アクション作品に軸を置きながら、映画にドラマ、舞台など幅広く活躍している実力派女優の屋敷紘子さん。ほかライターや司会業も務め、近年では起業家としての顔を持ち、東京と三重での二拠点生活をしている。マルチに活躍する屋敷さんに、自分らしく人生をエンジョイする秘訣(ひけつ)をうかがった。
やりたいことであれば何でもやればいい!
若さゆえの勢いでイギリス、韓国へ単身演劇留学
Netflix映画『新幹線大爆破』をはじめ、『マンハント』『るろうに剣心』など、さまざまな作品に出演する屋敷紘子さん。現在47歳の彼女だが、スピーディでキレのあるアクションを得意とする女優としても知られ、英語、韓国語での演技もできる稀有(けう)な存在の一人だ。そんな多才ぶりを得ることになったのは高校卒業後、イギリスに渡り、演劇を学んだことが始まりだった。

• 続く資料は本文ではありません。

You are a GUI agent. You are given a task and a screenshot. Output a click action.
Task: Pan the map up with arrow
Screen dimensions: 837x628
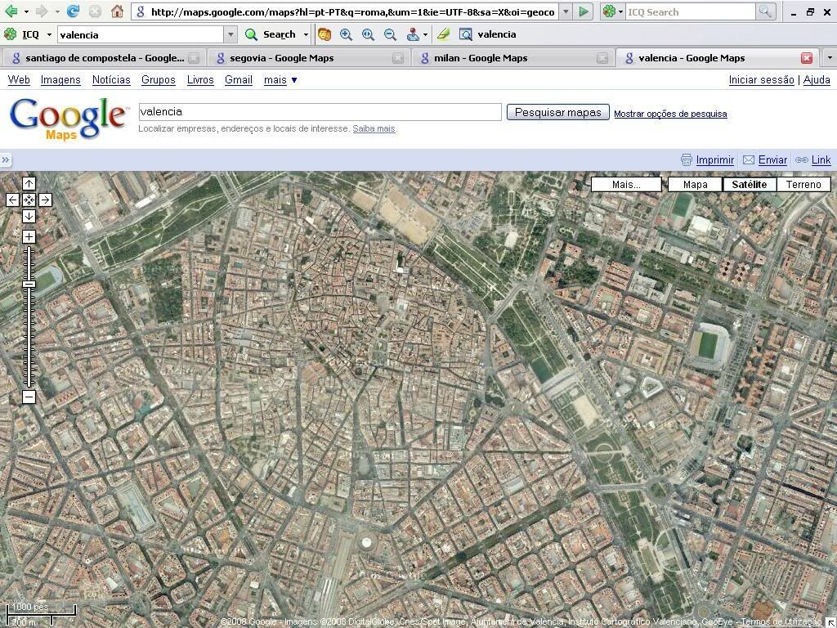click(29, 184)
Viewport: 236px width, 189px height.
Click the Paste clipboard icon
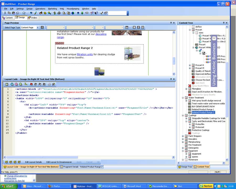[x=13, y=13]
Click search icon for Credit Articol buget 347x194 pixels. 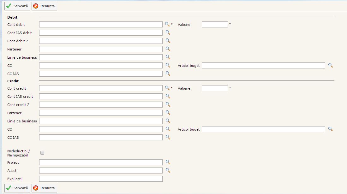330,129
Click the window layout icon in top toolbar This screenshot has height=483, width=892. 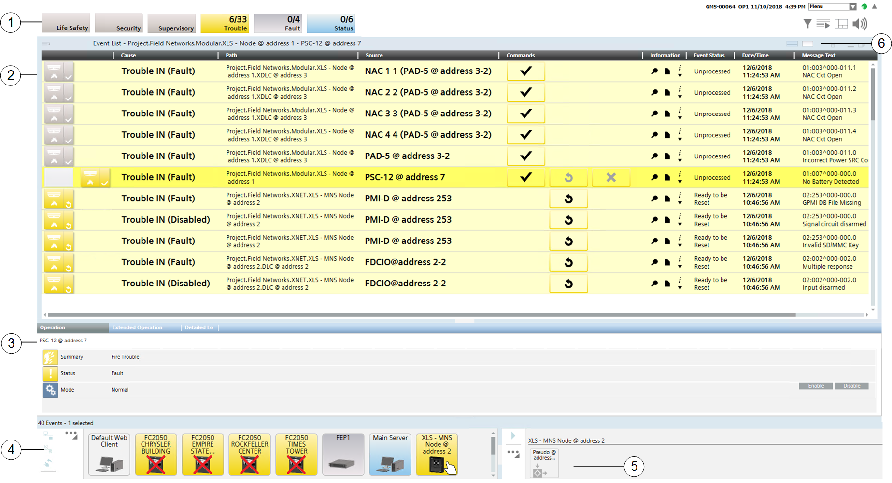pos(841,24)
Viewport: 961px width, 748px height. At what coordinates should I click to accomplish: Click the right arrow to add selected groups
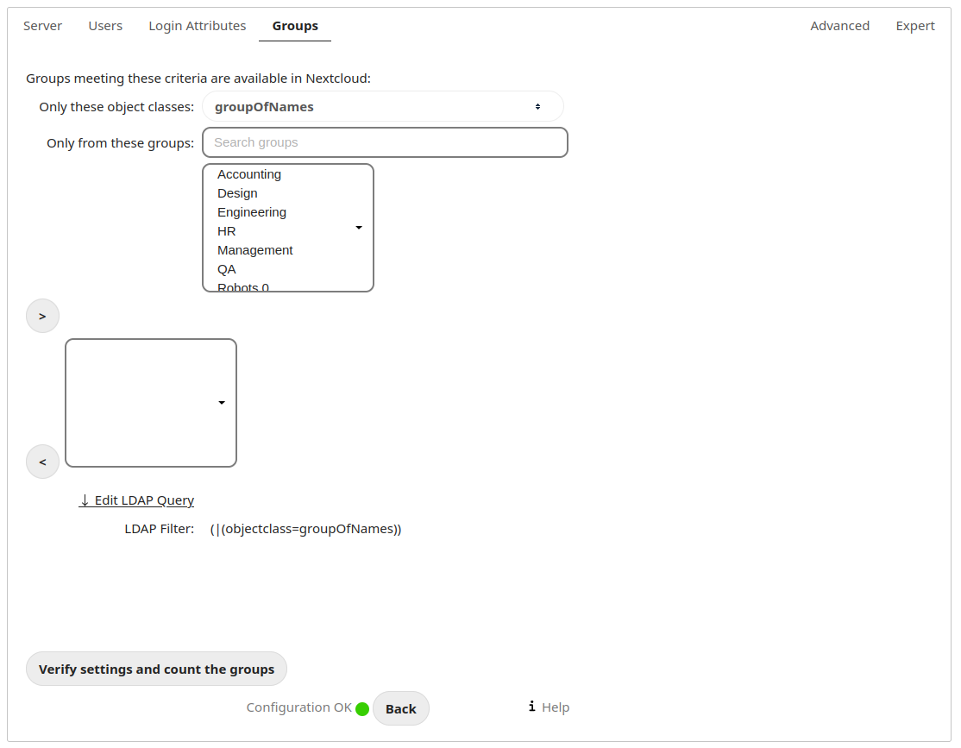coord(42,316)
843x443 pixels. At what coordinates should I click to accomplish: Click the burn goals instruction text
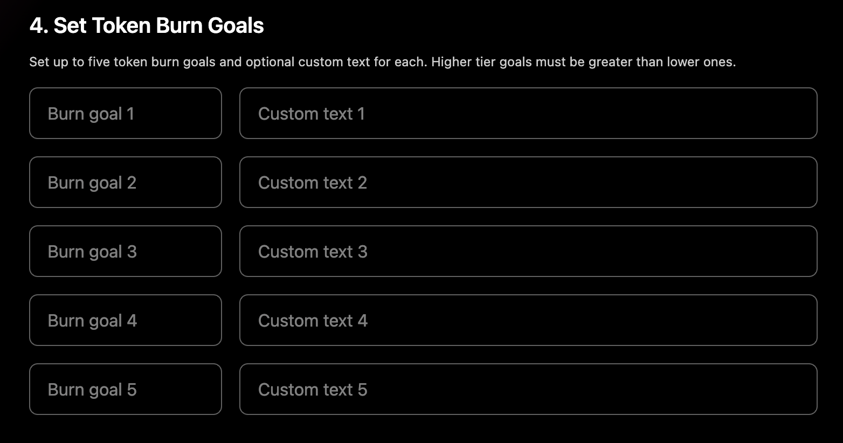pos(382,62)
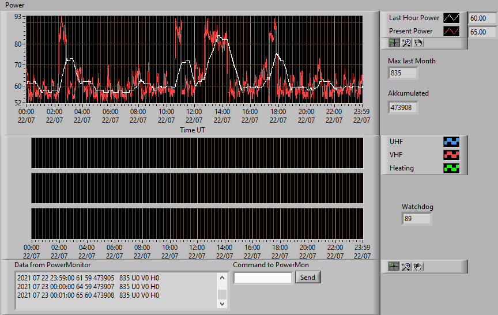Select the zoom tool on power graph palette
Image resolution: width=498 pixels, height=315 pixels.
coord(406,43)
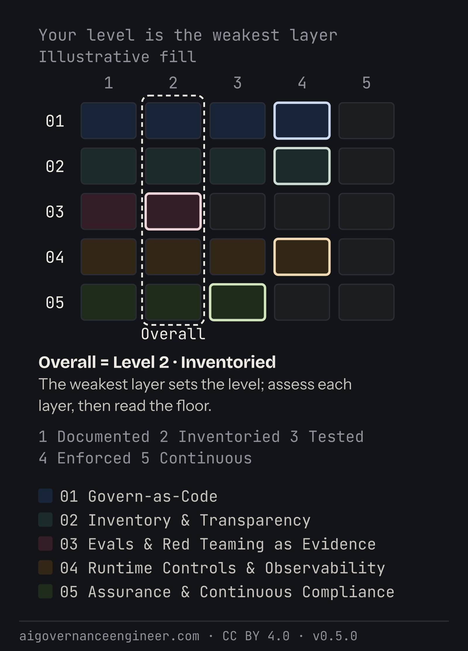Image resolution: width=468 pixels, height=651 pixels.
Task: Click the empty row 01 level 5 cell
Action: pyautogui.click(x=366, y=121)
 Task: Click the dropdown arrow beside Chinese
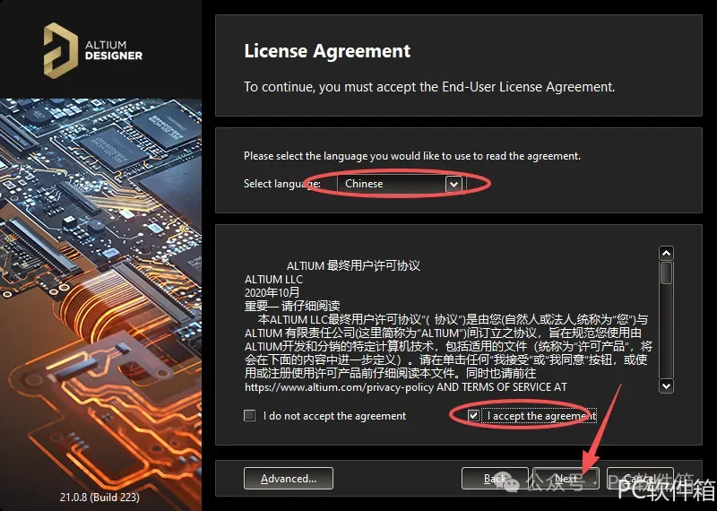(454, 184)
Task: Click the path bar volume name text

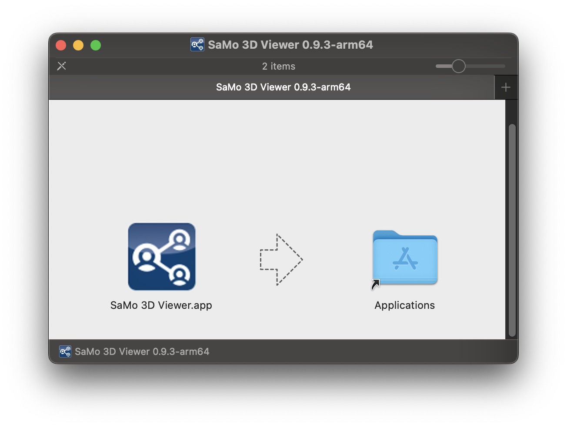Action: [142, 351]
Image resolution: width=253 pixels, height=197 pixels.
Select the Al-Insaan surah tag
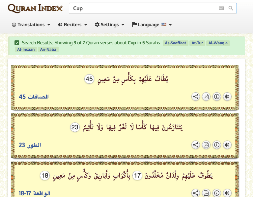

「将来の進路がうまく決まらなかったんです。お芝居をやりたいけれど、親には反対されて。どうしようと悩んでいた時にイギリスに行っていたいとこが帰国して、『芝居をするなら、イギリスだろ、シェイクスピアの国だろう』と背中を押してくれた。それで『大学に行かなくてもいい。代わりに1年でもいいからイギリスに行かせてほしい』と親に直談判したんです」
3月に高校を卒業し、5月には渡英しロンドンに。
「英語なんて高校時代は赤点でした(笑)。なのに、とりあえず行ってみて、後のことは行った先で考えようと思っていました。今思えば無茶ですね、まさに"若気の至り"。でも挑戦はある程度、無知じゃないとできない。私は怖いもの知らずでしたから、それが功を奏したんだと思います」
イギリスでの生活はトータルで3年弱。最初の1年は朝も夜も英語学校に通い、英会話漬けの日々だったという。その後、ある程度コミュニケーションが取れるようになってから外国人を受け入れてくれる演劇学校を探し、2年目から通った。

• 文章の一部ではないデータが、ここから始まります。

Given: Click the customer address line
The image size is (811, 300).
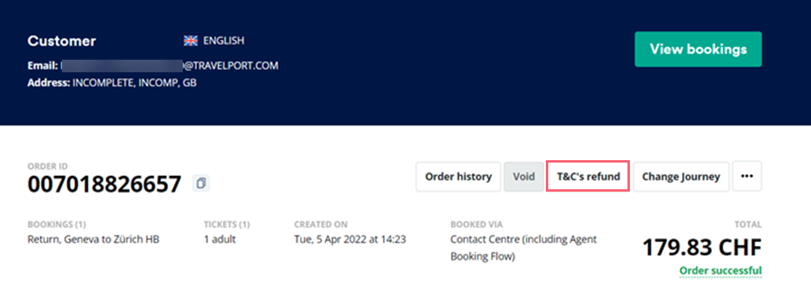Looking at the screenshot, I should click(111, 82).
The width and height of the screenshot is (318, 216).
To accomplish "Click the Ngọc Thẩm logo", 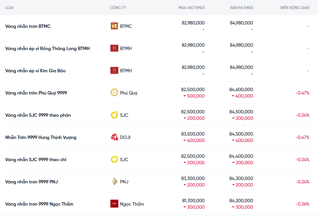I will point(114,204).

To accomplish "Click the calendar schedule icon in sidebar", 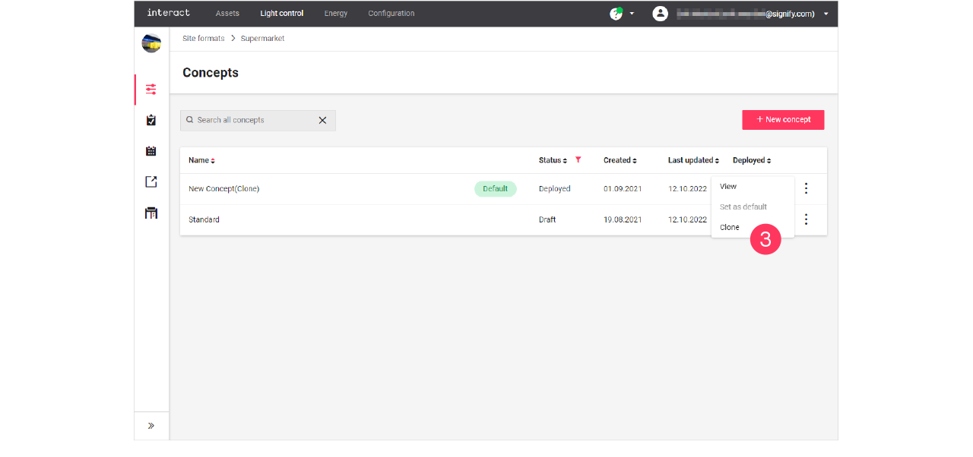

「私の英語のレベルは怪しかったと思います。でも役者って面白いもので、台本というバイブルがあると、イントネーションが多少変でも理解してもらえる。そうやって物怖じもせず、演劇学校では学びました」
21歳で帰国すると、地元・大阪で半年間バイトをして資金を貯めて上京。エンタメ情報誌に載っている作品のオーディションに手あたり次第あたった。そんな中、たまたまオーディションを受けた映画で『VERSUS』(北村龍平(きたむらりゅうへい)監督)のアクション監督を務めた下村勇二(しもむらゆうじ)さんとアクションチームに出会ったことがきっかけで、アクション映画の魅力に引き込まれたという。
「それまでアクション映画には全く興味がなかったんです。ところが、やってみたら実際には殴らないけれど、殴ったように見せるテクニックなど、表現の仕方をもっと知りたくなった。ちょうどその頃、『殺人の追憶』などの韓国映画がはやり始め、アクションがすごかったんです。それでまた昔の悪い虫が動き出して、『じゃあ韓国に行っちゃえ!』みたいな感じになりました(笑)」
韓国では映画『シュリ』『ベテラン』などで知られるアクション監督チョン・ドゥホン率いるアクションスクールに入った。

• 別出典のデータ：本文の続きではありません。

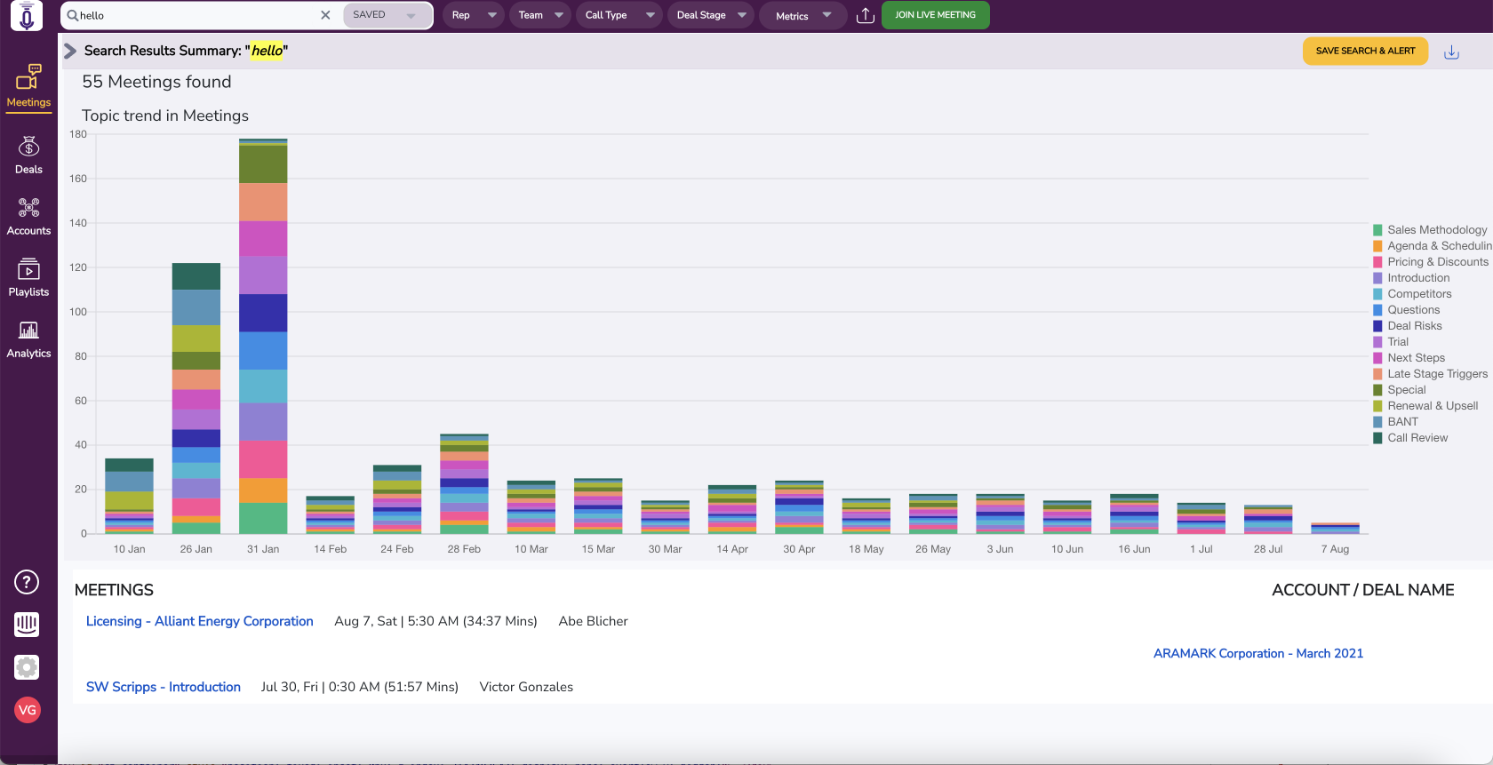Image resolution: width=1493 pixels, height=765 pixels.
Task: Toggle Call Review legend series
Action: 1417,438
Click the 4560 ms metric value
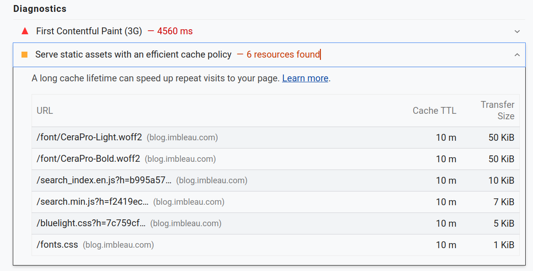Screen dimensions: 533x271 (x=175, y=32)
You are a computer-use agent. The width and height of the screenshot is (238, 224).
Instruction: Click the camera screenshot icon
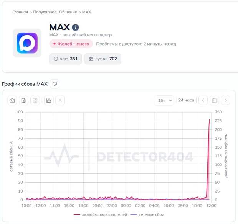(13, 100)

「パソコンのキーボードにハングル文字のシールを貼り、頑張って学校にメールを送りました。韓国語はNHKの『ハングル講座』などで簡単なコミュニケーションを取れる程度に勉強しましたが、会話はさっぱり。しどろもどろでしたが、人間って怒られている時は大体わかる。それよりも、韓国俳優たちの表現力のすごさを目の当たりにできたことはいい勉強になりました」

憧れの映画監督からのひと言が女優業を続ける力に
韓国でアクションを学んだことが大きな武器になった屋敷さん。その一方で、本格的なアクションができる女優というイメージに悩まされたこともあったとも語る。
「一時期、あまりにもアクションのイメージが強くつきすぎて、少し煩わしく感じた時もありました。とはいえ、日本は若い世代にしかアクションを求めないけれど、何かあった時に、『アクションは屋敷』と頼りにされることがある。やっぱり、自分の武器になっているんだなと思います」
さまざまな作品に出演していくなかで、忘れがたい人との出会いもあった。それは2013年の映画『甘い鞭』でメガホンを取った石井隆(いしいたかし)監督だ。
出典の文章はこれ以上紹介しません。